* **TASK STATEMENT**: Of the lines in the data below, write out exactly those from the one holding "The Ash Anthology (576, 20)" through the one holding "Oxford Poetry Prizes (411, 20)", both included.

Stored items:
Content starts

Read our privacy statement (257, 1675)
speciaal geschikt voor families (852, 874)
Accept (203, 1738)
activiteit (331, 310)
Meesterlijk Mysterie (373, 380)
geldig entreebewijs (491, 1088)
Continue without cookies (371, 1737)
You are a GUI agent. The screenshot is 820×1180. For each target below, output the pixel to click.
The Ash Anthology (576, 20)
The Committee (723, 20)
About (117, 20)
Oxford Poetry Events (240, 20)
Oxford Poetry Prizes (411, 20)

Content ends
Content starts

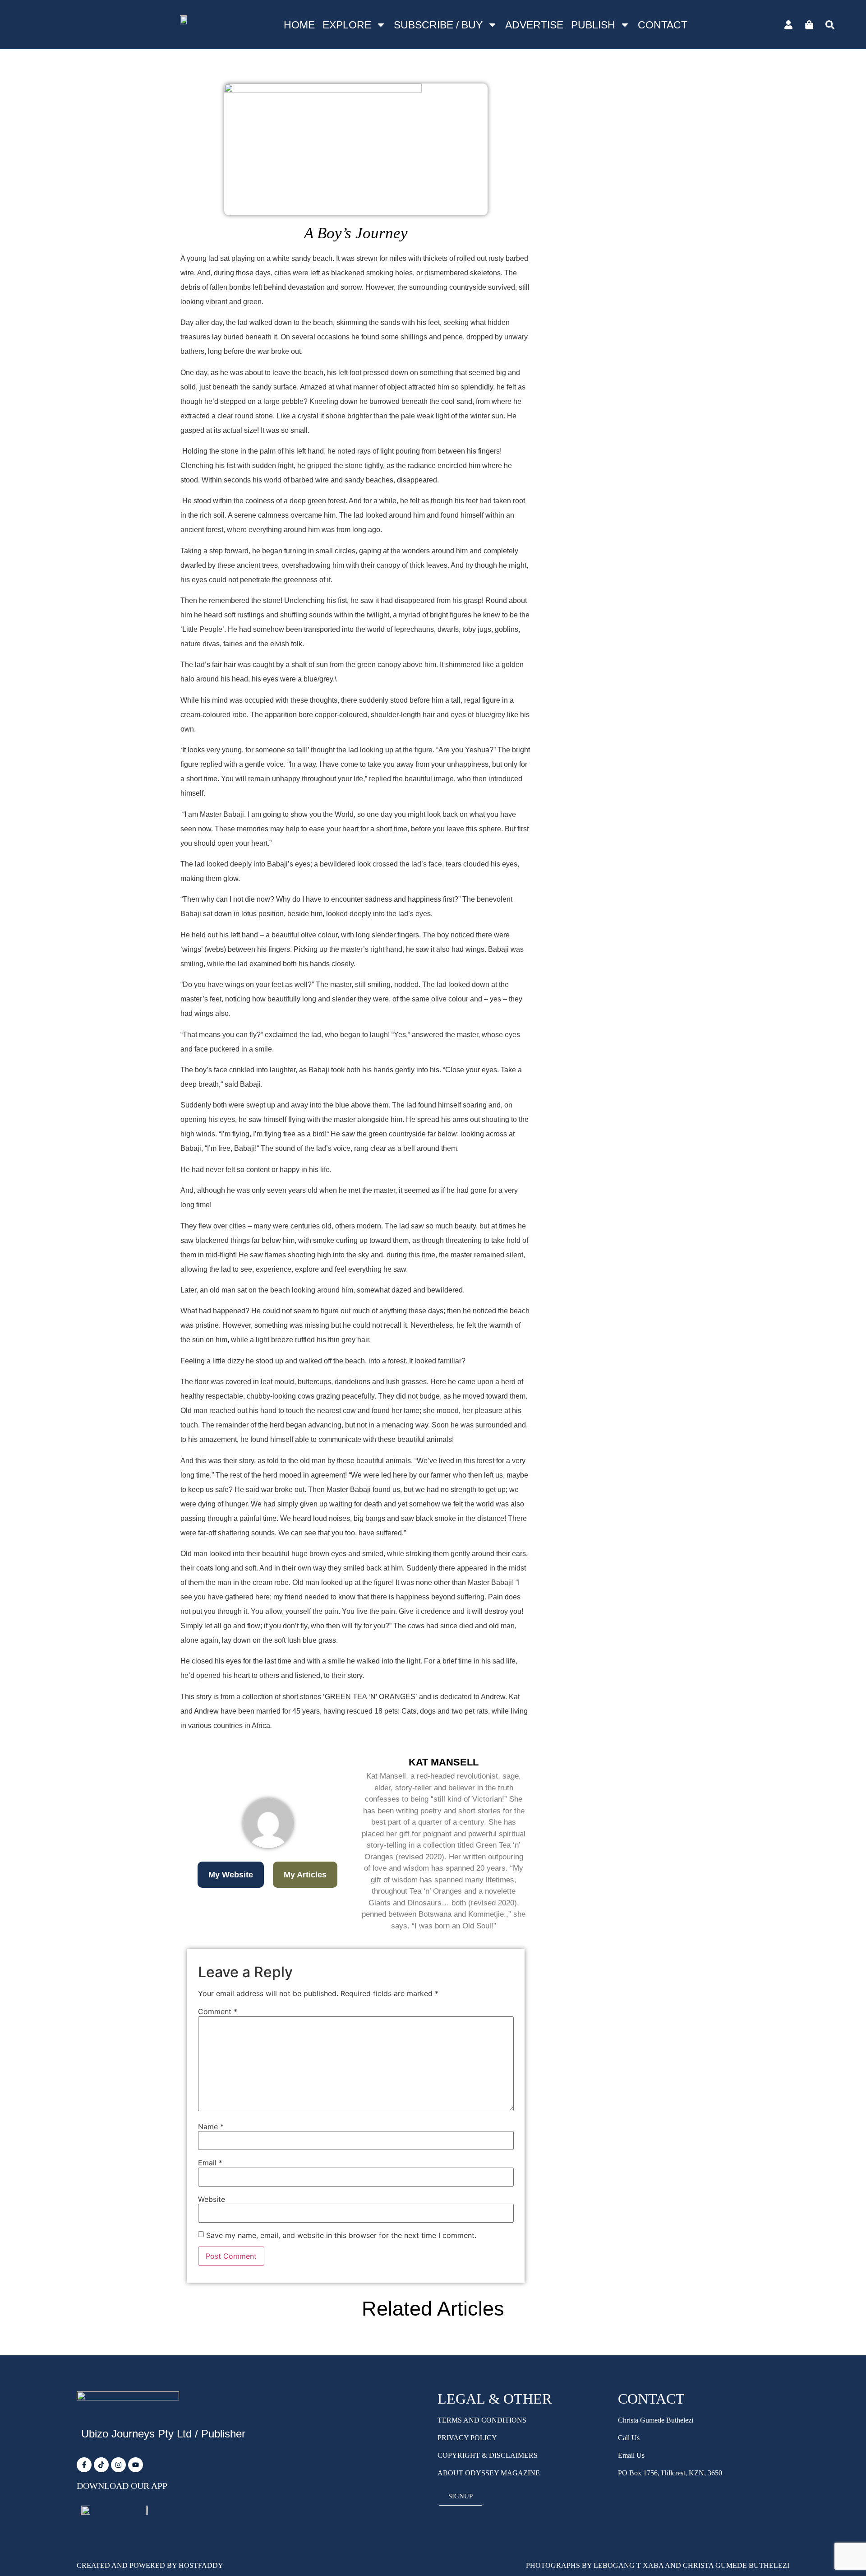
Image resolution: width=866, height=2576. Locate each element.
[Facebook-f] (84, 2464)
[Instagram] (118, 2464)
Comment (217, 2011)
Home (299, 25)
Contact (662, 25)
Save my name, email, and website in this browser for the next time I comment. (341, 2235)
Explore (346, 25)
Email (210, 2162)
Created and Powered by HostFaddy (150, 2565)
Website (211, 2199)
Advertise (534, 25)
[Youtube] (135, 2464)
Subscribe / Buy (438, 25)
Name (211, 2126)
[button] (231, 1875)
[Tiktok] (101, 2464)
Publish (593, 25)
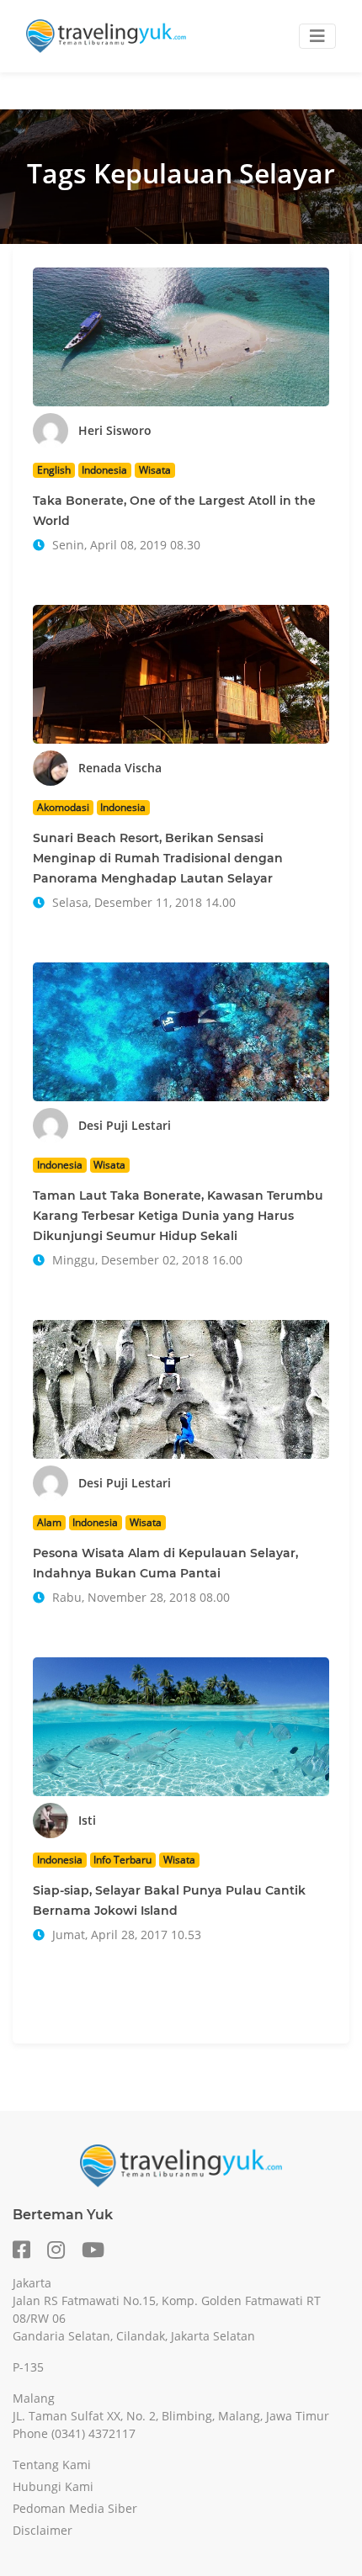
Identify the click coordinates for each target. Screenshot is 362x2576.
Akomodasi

Content ends

* **EXPECTED ANSWER**:
The Ash Anthology (576, 20)
The Committee (723, 20)
About (117, 20)
Oxford Poetry Events (240, 20)
Oxford Poetry Prizes (411, 20)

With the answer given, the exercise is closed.